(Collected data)
━━━━━━

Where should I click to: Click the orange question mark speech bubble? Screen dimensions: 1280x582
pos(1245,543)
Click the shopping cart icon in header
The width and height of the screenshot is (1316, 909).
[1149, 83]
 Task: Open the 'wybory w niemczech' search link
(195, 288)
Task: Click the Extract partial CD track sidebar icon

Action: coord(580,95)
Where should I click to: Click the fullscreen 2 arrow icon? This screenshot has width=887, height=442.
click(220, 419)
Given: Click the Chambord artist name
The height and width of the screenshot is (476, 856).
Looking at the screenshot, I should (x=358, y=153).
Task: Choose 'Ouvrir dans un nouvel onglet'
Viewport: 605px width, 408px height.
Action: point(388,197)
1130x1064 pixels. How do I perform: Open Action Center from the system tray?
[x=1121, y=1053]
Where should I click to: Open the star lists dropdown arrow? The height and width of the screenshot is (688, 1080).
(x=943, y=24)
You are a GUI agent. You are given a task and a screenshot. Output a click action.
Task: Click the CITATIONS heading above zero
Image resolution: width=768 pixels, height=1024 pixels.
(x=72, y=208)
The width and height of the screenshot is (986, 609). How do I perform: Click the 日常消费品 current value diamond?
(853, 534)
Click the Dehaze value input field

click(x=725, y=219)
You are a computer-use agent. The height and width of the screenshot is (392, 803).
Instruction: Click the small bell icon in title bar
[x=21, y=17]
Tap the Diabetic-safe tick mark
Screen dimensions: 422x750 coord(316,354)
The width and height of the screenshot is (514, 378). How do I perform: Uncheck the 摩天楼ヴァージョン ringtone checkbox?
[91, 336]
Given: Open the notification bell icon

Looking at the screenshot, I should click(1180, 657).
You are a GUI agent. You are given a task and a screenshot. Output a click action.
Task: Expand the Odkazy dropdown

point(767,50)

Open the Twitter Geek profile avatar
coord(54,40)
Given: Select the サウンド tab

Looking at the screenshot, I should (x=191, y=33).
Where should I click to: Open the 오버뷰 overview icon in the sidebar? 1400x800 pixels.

━━━━━━

_PROBLEM DESCRIPTION:_ Word for word, restate all of the data shown above.

_ANSWER BELOW:_
Where should I click to: Click the orange question mark speech bubble? Screen dimensions: 1280x582
pos(1245,543)
Click the shopping cart icon in header
The width and height of the screenshot is (1316, 909).
[1149, 83]
 Task: Open the 'wybory w niemczech' search link
(195, 288)
Task: Click the Extract partial CD track sidebar icon

Action: coord(580,95)
Where should I click to: Click the fullscreen 2 arrow icon? This screenshot has width=887, height=442.
click(220, 419)
Given: Click the Chambord artist name
The height and width of the screenshot is (476, 856).
Looking at the screenshot, I should (x=358, y=153).
Task: Choose 'Ouvrir dans un nouvel onglet'
Viewport: 605px width, 408px height.
Action: point(388,197)
1130x1064 pixels. How do I perform: Open Action Center from the system tray?
[x=1121, y=1053]
Where should I click to: Open the star lists dropdown arrow? The height and width of the screenshot is (688, 1080).
(x=943, y=24)
You are a GUI agent. You are given a task and a screenshot. Output a click action.
Task: Click the CITATIONS heading above zero
Image resolution: width=768 pixels, height=1024 pixels.
(x=72, y=208)
The width and height of the screenshot is (986, 609). How do I perform: Click the 日常消费品 current value diamond?
(853, 534)
Click the Dehaze value input field

click(x=725, y=219)
You are a computer-use agent. The height and width of the screenshot is (392, 803).
Instruction: Click the small bell icon in title bar
[x=21, y=17]
Tap the Diabetic-safe tick mark
Screen dimensions: 422x750 coord(316,354)
The width and height of the screenshot is (514, 378). How do I perform: Uncheck the 摩天楼ヴァージョン ringtone checkbox?
[91, 336]
Given: Open the notification bell icon

Looking at the screenshot, I should click(1180, 657).
You are a GUI agent. You are given a task and a screenshot. Output a click action.
Task: Expand the Odkazy dropdown

point(767,50)

Open the Twitter Geek profile avatar
coord(54,40)
Given: Select the サウンド tab

Looking at the screenshot, I should (x=191, y=33).
Where should I click to: Open the 오버뷰 overview icon in the sidebar? 1400x800 pixels.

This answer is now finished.